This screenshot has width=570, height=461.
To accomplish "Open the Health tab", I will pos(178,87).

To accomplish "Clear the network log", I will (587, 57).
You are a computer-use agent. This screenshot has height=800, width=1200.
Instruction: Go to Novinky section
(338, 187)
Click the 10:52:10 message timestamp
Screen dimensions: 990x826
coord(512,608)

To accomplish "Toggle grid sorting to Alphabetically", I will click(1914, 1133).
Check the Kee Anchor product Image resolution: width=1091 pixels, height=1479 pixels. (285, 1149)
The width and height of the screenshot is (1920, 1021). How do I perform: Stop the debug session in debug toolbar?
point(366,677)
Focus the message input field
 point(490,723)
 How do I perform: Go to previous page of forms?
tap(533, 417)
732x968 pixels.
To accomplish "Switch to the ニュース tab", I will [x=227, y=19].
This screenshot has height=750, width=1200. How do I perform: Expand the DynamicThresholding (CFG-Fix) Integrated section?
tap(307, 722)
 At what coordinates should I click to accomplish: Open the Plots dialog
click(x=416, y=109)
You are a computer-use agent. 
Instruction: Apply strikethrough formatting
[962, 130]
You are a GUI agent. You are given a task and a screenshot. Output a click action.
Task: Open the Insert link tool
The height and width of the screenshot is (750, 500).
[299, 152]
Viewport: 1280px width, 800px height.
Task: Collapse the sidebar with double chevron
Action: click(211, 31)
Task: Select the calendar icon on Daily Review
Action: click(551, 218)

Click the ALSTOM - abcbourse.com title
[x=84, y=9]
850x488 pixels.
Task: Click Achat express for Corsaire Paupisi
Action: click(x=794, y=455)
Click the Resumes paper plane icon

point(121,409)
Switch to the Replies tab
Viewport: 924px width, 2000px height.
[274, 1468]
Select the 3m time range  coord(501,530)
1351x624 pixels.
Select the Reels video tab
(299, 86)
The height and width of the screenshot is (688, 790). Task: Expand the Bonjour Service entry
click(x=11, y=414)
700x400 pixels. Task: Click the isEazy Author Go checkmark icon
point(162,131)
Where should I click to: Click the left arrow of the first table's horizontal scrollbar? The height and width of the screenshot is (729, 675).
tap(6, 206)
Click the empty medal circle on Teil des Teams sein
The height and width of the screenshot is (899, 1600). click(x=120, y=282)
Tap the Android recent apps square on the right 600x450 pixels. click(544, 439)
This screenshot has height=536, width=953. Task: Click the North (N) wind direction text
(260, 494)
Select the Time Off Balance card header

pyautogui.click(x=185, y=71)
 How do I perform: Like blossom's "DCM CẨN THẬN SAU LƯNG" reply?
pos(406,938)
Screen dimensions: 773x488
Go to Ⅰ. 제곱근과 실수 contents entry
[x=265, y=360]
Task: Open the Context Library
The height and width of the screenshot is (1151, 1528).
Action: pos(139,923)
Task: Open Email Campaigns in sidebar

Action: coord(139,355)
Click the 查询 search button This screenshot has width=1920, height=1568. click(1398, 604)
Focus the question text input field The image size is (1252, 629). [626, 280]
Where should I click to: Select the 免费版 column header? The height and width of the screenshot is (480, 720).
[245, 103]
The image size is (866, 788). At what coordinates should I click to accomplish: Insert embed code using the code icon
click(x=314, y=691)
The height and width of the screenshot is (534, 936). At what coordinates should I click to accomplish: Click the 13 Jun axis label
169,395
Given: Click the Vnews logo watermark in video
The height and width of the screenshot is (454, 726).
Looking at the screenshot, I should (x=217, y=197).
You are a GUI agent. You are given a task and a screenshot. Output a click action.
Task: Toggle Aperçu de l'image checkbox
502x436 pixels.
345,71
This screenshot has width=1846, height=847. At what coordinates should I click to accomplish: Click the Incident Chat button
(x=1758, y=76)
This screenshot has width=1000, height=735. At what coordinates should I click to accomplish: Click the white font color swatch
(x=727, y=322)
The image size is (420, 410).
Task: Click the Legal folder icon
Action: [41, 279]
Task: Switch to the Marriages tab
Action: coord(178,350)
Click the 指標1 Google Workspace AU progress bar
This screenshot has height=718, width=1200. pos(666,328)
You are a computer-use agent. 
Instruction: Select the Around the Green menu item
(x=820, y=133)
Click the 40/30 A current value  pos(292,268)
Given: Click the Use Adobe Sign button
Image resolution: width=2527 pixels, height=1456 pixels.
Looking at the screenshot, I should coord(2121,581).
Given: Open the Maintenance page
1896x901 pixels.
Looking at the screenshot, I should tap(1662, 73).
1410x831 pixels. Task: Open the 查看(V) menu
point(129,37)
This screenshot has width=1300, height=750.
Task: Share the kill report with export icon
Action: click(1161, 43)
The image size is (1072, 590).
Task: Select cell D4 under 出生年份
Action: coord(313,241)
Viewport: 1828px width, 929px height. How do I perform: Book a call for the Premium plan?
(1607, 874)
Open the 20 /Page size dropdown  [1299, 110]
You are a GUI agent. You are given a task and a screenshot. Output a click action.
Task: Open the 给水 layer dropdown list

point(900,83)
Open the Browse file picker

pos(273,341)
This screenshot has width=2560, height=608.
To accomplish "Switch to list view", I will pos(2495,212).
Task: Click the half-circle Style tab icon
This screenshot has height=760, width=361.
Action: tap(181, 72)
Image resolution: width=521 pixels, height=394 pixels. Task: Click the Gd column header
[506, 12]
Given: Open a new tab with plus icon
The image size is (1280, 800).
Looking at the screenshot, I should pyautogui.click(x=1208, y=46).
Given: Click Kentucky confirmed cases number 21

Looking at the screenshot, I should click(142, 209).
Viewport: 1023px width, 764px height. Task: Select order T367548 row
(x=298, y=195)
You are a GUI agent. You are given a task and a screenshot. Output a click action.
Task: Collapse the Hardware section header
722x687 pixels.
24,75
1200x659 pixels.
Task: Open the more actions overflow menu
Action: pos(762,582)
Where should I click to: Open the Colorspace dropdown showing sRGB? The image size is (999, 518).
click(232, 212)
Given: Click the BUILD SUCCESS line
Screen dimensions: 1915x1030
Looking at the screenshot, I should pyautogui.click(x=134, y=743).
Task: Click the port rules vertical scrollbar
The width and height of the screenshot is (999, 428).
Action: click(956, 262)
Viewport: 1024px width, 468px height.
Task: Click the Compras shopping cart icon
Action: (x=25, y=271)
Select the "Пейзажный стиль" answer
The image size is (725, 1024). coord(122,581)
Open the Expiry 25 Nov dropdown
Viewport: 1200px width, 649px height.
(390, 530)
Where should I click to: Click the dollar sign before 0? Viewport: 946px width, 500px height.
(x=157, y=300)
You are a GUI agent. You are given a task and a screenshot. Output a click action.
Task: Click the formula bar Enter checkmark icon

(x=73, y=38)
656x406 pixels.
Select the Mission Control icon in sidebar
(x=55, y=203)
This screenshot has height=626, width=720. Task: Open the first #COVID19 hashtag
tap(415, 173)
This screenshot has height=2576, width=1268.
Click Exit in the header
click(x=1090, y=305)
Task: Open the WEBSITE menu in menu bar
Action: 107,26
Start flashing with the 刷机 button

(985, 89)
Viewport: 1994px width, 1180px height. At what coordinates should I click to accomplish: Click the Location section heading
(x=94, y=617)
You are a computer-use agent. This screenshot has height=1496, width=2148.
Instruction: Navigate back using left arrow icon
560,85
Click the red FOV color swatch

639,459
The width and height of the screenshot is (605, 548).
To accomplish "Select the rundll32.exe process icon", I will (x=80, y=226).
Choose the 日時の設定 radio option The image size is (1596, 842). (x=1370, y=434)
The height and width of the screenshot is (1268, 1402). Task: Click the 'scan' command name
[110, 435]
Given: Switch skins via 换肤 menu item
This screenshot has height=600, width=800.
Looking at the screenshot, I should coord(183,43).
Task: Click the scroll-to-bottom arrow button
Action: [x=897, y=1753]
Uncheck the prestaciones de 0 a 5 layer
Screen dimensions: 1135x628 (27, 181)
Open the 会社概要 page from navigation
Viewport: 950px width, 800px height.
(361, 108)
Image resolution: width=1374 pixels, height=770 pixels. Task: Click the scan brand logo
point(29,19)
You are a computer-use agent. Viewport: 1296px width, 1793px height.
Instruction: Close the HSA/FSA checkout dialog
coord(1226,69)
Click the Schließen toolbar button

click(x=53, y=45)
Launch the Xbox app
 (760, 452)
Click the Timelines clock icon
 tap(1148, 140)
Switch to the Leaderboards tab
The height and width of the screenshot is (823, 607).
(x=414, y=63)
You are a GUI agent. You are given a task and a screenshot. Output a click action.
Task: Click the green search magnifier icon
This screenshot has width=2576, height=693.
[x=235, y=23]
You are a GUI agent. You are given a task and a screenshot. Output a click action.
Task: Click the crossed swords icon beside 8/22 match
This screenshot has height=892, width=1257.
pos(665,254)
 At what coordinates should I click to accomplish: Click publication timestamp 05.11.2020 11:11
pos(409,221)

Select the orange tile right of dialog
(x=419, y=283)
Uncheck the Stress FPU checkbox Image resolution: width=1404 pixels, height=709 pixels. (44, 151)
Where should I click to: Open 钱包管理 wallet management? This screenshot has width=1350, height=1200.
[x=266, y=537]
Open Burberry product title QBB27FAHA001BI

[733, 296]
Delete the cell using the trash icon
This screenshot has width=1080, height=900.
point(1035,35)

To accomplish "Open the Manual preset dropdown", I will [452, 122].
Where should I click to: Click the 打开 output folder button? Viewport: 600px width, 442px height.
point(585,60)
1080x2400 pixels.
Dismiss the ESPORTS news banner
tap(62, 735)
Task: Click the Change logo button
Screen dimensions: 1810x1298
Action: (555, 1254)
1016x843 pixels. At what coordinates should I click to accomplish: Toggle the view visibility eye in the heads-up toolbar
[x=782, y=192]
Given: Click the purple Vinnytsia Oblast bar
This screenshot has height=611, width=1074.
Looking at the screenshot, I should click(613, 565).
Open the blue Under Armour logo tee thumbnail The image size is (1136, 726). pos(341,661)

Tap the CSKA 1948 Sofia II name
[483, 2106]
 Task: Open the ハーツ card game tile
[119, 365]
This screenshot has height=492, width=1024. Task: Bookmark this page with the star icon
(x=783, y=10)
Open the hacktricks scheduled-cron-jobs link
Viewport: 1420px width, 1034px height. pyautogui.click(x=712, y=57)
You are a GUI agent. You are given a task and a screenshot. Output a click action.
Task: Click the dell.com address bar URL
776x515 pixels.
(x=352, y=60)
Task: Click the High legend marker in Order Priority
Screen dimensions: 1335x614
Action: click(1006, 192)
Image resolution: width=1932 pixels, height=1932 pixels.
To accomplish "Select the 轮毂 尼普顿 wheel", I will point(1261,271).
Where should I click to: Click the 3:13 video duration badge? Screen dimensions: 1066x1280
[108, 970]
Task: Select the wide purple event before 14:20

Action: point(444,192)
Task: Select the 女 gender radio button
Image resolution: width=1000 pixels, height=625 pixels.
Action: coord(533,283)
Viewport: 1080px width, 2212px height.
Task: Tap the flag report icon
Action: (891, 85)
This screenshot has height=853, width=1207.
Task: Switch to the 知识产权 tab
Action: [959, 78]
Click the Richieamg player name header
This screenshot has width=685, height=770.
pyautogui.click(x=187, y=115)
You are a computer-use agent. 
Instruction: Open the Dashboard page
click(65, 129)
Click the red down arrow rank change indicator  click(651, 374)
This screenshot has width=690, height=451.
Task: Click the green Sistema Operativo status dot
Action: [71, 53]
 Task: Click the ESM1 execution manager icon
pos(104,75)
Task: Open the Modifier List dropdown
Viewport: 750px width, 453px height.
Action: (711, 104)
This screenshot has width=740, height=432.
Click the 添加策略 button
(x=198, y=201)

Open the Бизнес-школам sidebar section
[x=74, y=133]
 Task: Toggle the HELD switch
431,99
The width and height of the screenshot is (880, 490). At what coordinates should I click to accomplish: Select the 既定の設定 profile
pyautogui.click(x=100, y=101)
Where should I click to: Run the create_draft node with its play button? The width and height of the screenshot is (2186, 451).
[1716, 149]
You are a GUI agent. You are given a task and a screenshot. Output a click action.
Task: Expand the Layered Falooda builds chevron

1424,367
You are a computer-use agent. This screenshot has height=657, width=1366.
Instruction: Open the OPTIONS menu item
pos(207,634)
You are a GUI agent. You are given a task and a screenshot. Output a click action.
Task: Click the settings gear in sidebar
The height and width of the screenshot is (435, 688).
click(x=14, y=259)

* [TASK DETAILS]:
Scan the entries for lines holding the string "search", then copy every one of them.

* [ANSWER SPACE]:
Click the 查询 search button This screenshot has width=1920, height=1568. click(1398, 604)
Task: Click the green search magnifier icon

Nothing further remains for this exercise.